If Sparks lacks drama in the story's foreground, he compensates for it with harrowing true-life narratives, and I found myself utterly engaged by the gritty and harsh reality of his family history. Using the trip experiences with his brother as springboards that had his family neurons firing, Sparks reaches back into childhood to develop the characters and events that profoundly shaped his life. As it flows, the book takes place on two levels: On the surface, Sparks slowly flees the busyness and workoholism that plagues his life in the present. Just below, he weaves a contemplative framework of the events that bring him to this point of the journey.

Tragedy after tragedy ensues, to the point that I wondered whether Sparks has forgotten that he's writing nonfiction. By the end, the book has morphed from travelogue into a sibling-focused autobiography that reminds us of our dire need for community and shows that hardship, when endured together with other human beings, forges bonds that would not have been possible in times of peace and contentment. Because of their struggle together, Nicholas and Micah have a relationship that transcends the normal sibling banter and rivalry. Their brotherly love can teach the Church a lesson: To stand firm together, walking in the faith that something better is on the horizon, brings peace in chaos and allows exuberant hope to supplant apprehension. Sparks' past may be dim, but his future, at least in his mind, is bright.
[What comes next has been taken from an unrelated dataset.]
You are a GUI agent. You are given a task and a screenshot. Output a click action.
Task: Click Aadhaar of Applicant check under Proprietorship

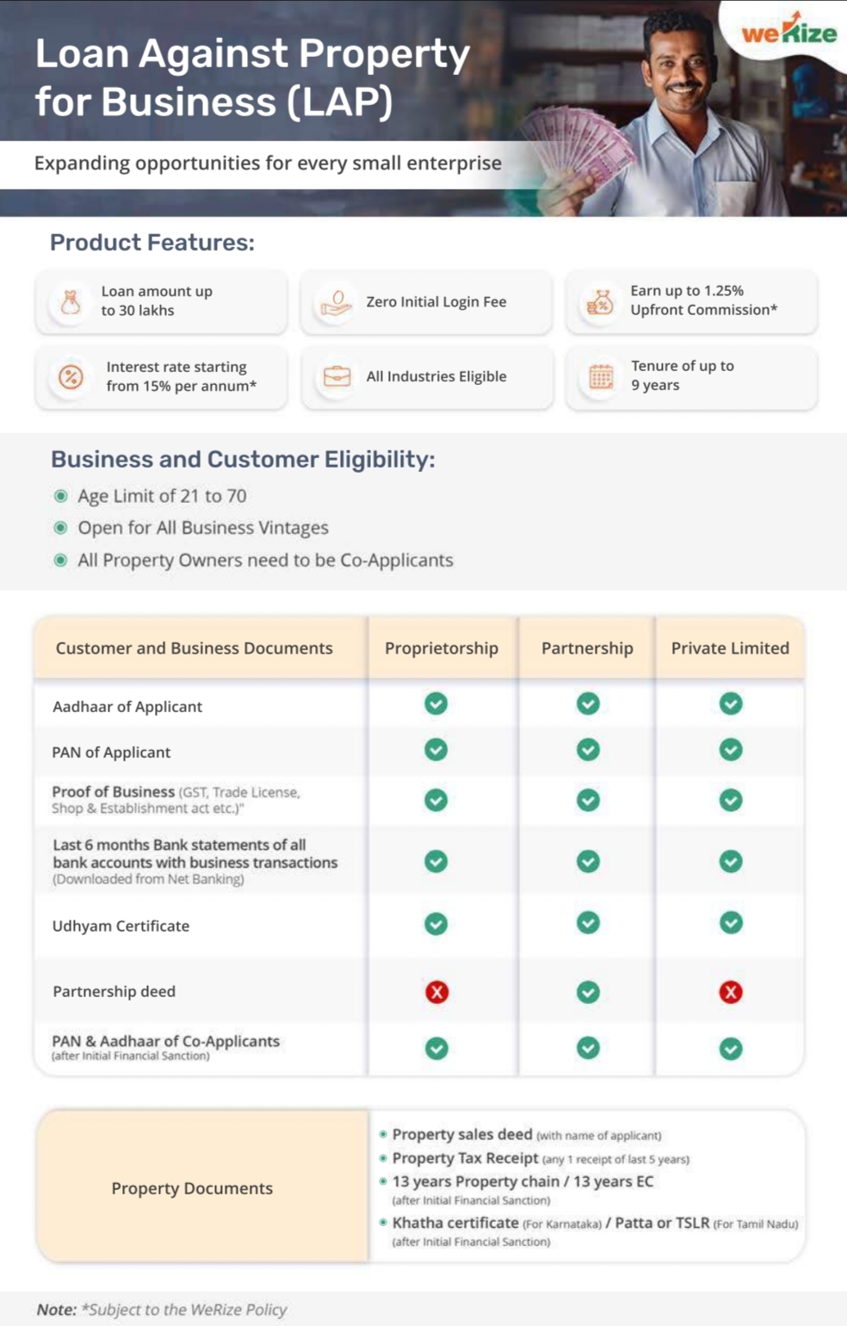pos(436,704)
Guys need not emasculate themselves, as one of my friend's suggested, to enjoy a Nicholas Sparks book. In fact, if we take Three Weeks seriously, we may find a deeper level of masculinity within its pages, the kind that admits faults and cries on the shoulder of a brother. Call it sissy, softy or whatever, but we need that kind of humility among brothers in the Church. Sometimes, like Sparks, our brothers are all we have.